### What you need to do:
Please repeat word for word the line containing "You are a GUI" and every following line up to and including the last one below, pictures excluded.

### Data shown:
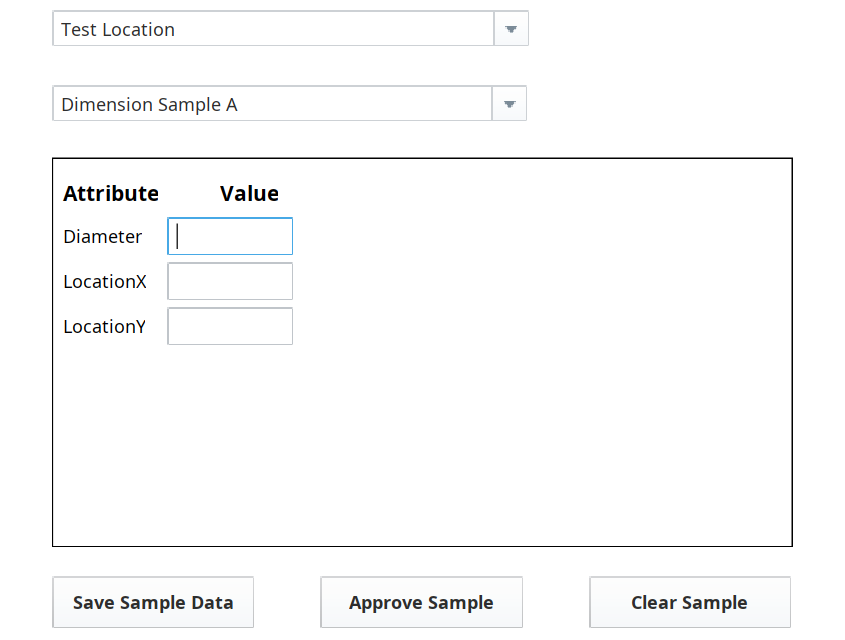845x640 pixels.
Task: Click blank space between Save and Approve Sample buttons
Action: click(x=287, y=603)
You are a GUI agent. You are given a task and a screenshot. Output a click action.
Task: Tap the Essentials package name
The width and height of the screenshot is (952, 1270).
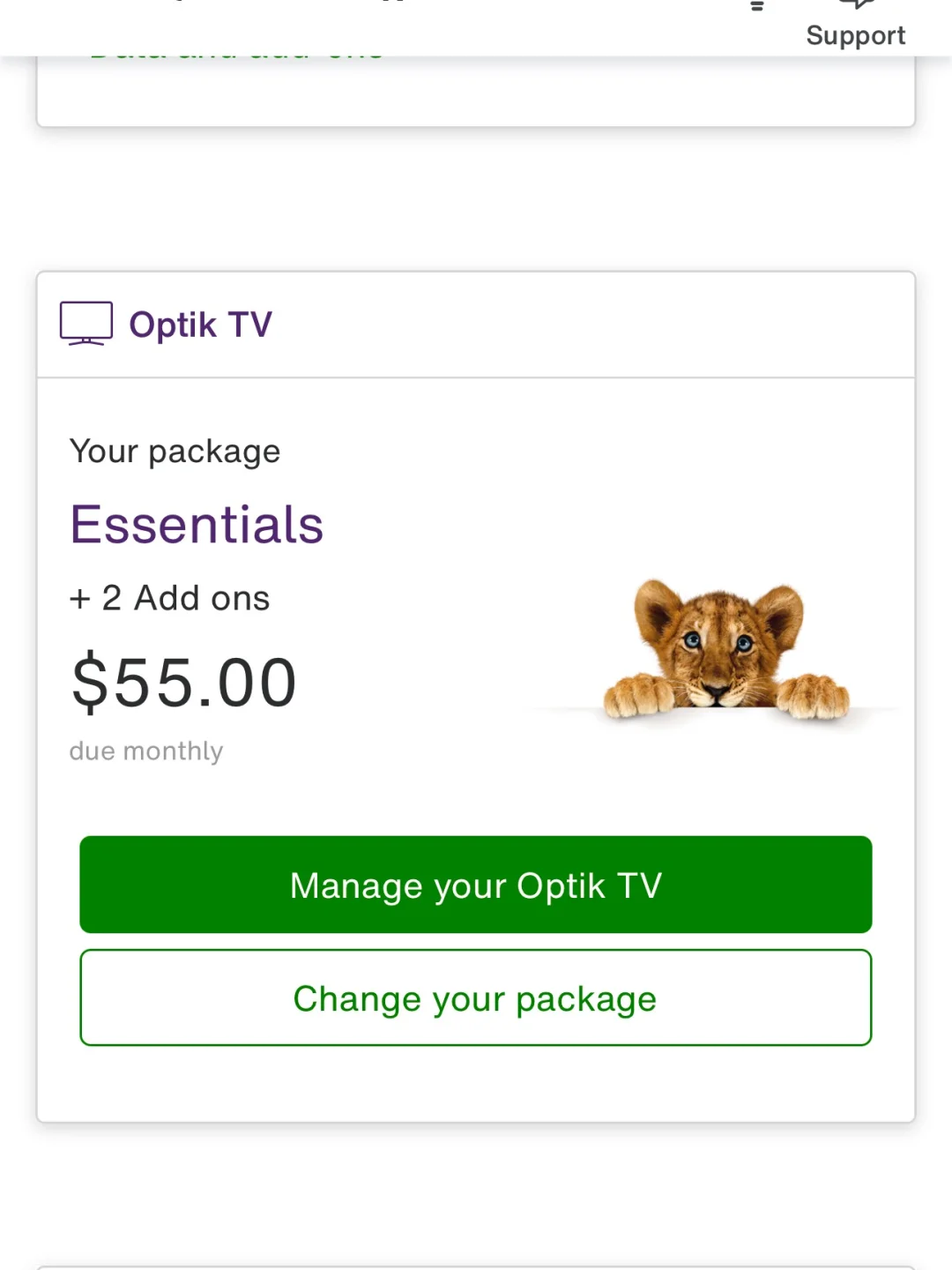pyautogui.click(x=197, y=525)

### Response to this task:
You are a GUI agent. You are given a task and a screenshot. Output a click action.
Task: Tap the Essentials package name
The width and height of the screenshot is (952, 1270).
pyautogui.click(x=197, y=525)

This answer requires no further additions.